# Zu erledigende Aufgaben:
(1) Nennen Sie alle Eigenschaften, die die gesuchte Jacke laut dem ersten Beitrag der unten stehenden Forendiskussion über Winterjacken haben soll.
(2) Übersetzen Sie aus der unten stehenden Forendiskussion über Winterjacken den Satz „Ich suche eine für die kalte Jahreszeit ausreichend warme Jacke, die zudem winddicht und atmungsaktiv ist.“ ins Englische.
(3) Setzen Sie die unten stehende Forendiskussion über Winterjacken im Anschluss an ihren letzten Satz fort.

# Dokument:
■ ■ ■ ■ ■

Hat jemand von euch schon Erfahrungen mit der Jacke sammeln können?

Ich suche eine für die kalte Jahreszeit ausreichend warme Jacke, die zudem winddicht und atmungsaktiv ist. 

Meine momentan getragene Rotwild Softshell Jacke überzeugt mich nicht 100%ig, vor allem was Winddichtigkeit angeht.

Grüße
Kalle


----------



## patrick78 (6. Oktober 2010)

und vor allem wie fallen die espoire und die equipe von der größe her aus`?

kann man sie in der normalen größe nehmen, weil sie wirkich sehr warm sind oder lieber ne nummer größer, damit man was drunter ziehen kann?

gruss
patrick


----------



## TitusLE (6. Oktober 2010)

Sehr warm ist wohl wie immer Ansichtssache.
Ich bin gestern mit Langarmtrikot und Windjacke gefahren (zugegeben, war schon sehr warm), andere in kurzen Trikots.

■ ■ ■ ■ ■

# Bereitgestelltes Material:
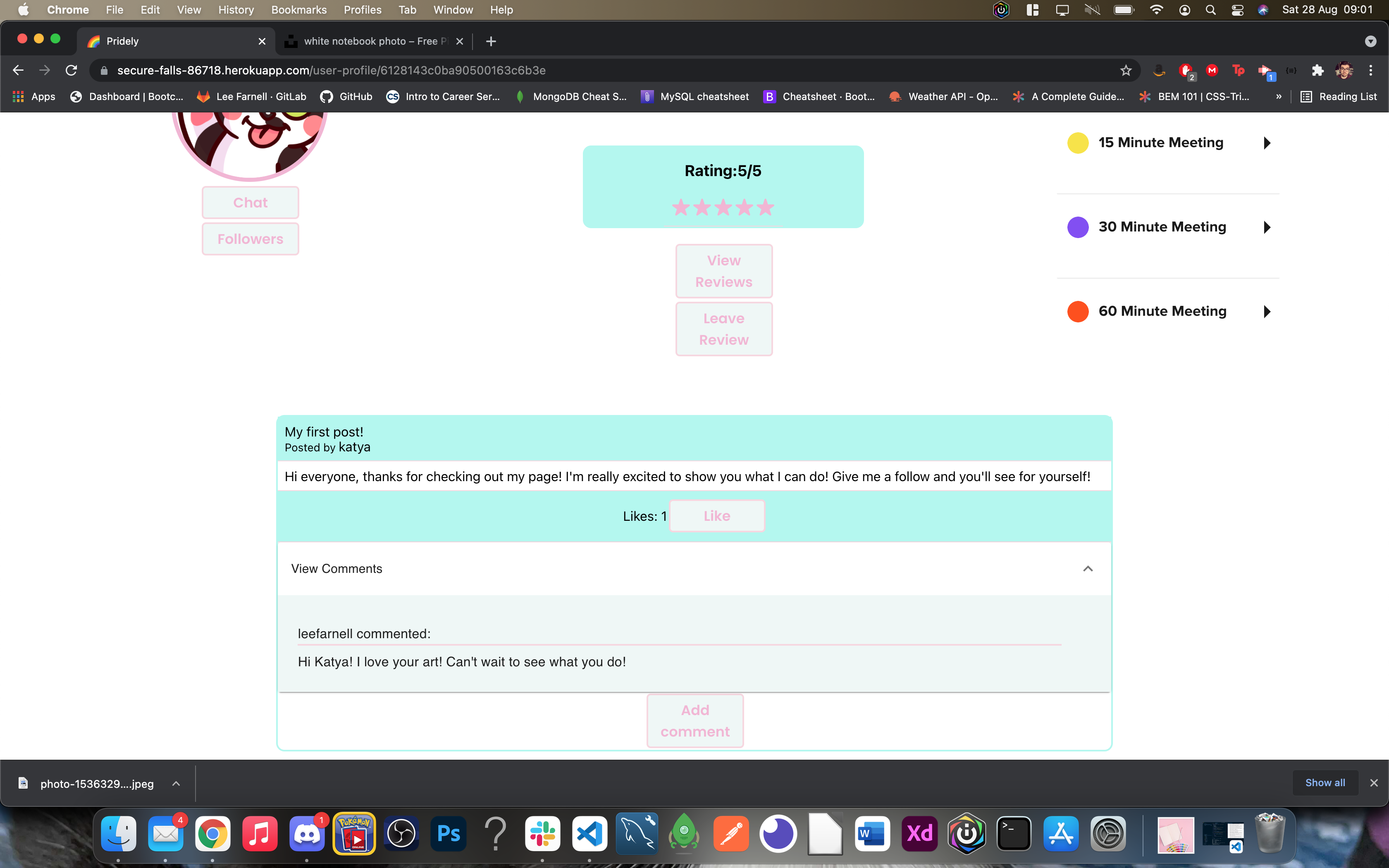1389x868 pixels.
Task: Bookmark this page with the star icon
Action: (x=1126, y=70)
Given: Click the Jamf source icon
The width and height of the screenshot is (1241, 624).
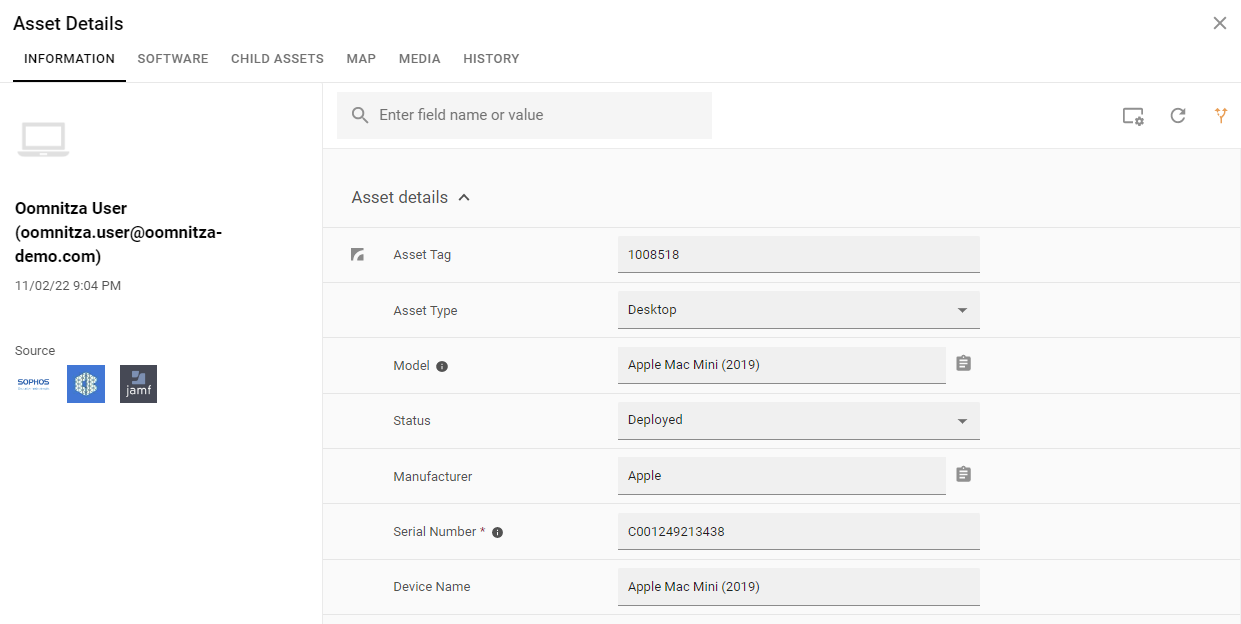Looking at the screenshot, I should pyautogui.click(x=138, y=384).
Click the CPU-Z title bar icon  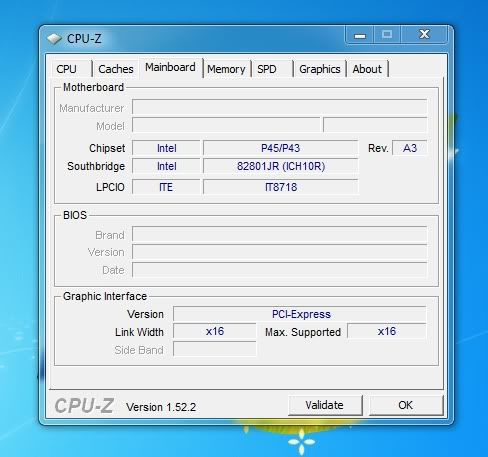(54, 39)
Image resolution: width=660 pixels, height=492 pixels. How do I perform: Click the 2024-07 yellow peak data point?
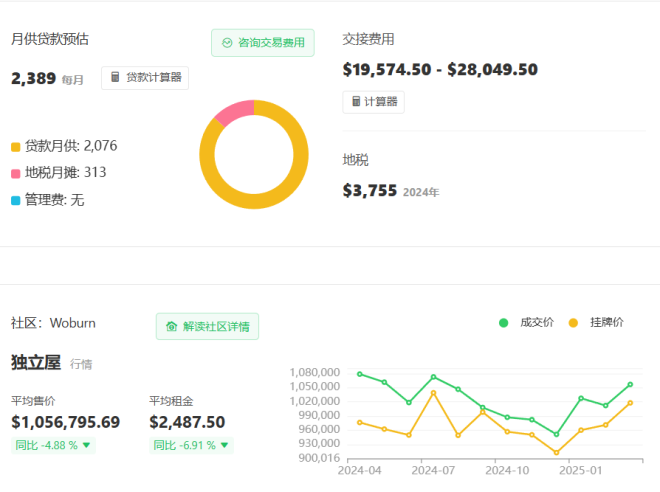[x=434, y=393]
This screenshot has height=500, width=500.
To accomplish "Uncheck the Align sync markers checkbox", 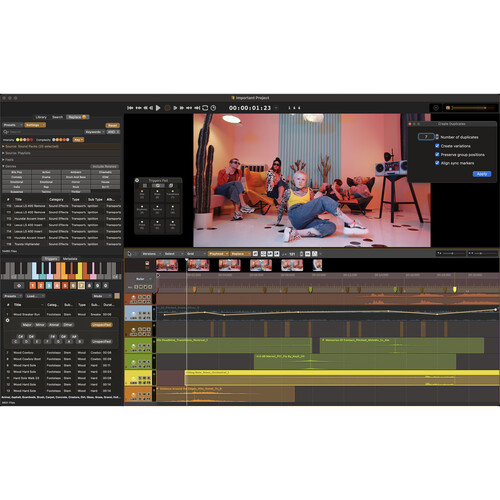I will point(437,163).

■ ■ ■ ■ ■

# Gelöste Aufgaben:
(1)
- ausreichend warm für die kalte Jahreszeit
- winddicht
- atmungsaktiv

(2) I am looking for a jacket that is warm enough for the cold season and is also windproof and breathable.

(3)
Ich habe eine Espoire und ich bekomme ein bis zwei dünnere Lagen auf jeden Fall noch drunter. Mit der dickeren Fleecejacke sah ich dann aber aus wie ein Michelin-Männchen, das kannste vergessen.

Gruß
Marco



patrick78 schrieb:


> und vor allem wie fallen die espoire und die equipe von der größe her aus`?
> 
> kann man sie in der normalen größe nehmen, weil sie wirkich sehr warm sind oder lieber ne nummer größer, damit man was drunter ziehen kann?
> 
> ...


----------



## patrick78 (6. Oktober 2010)

und was ist mit dieser hier?
https://www.boc24.de/webapp/wcs/sto...HgY8Ow6bKQ2TpRuUwnQG/rw&ddkey=https:ClickInfo

bicycles noale? sieht nicht so aus, als wenn sie hinten länger geschnitten wäre.
ist das egtl. "pflicht" für ne gescheite winter-bike-jacke??

komm mir grad voll vor wie der ober-noob ;-)


----------



## Oceansize (6. Oktober 2010)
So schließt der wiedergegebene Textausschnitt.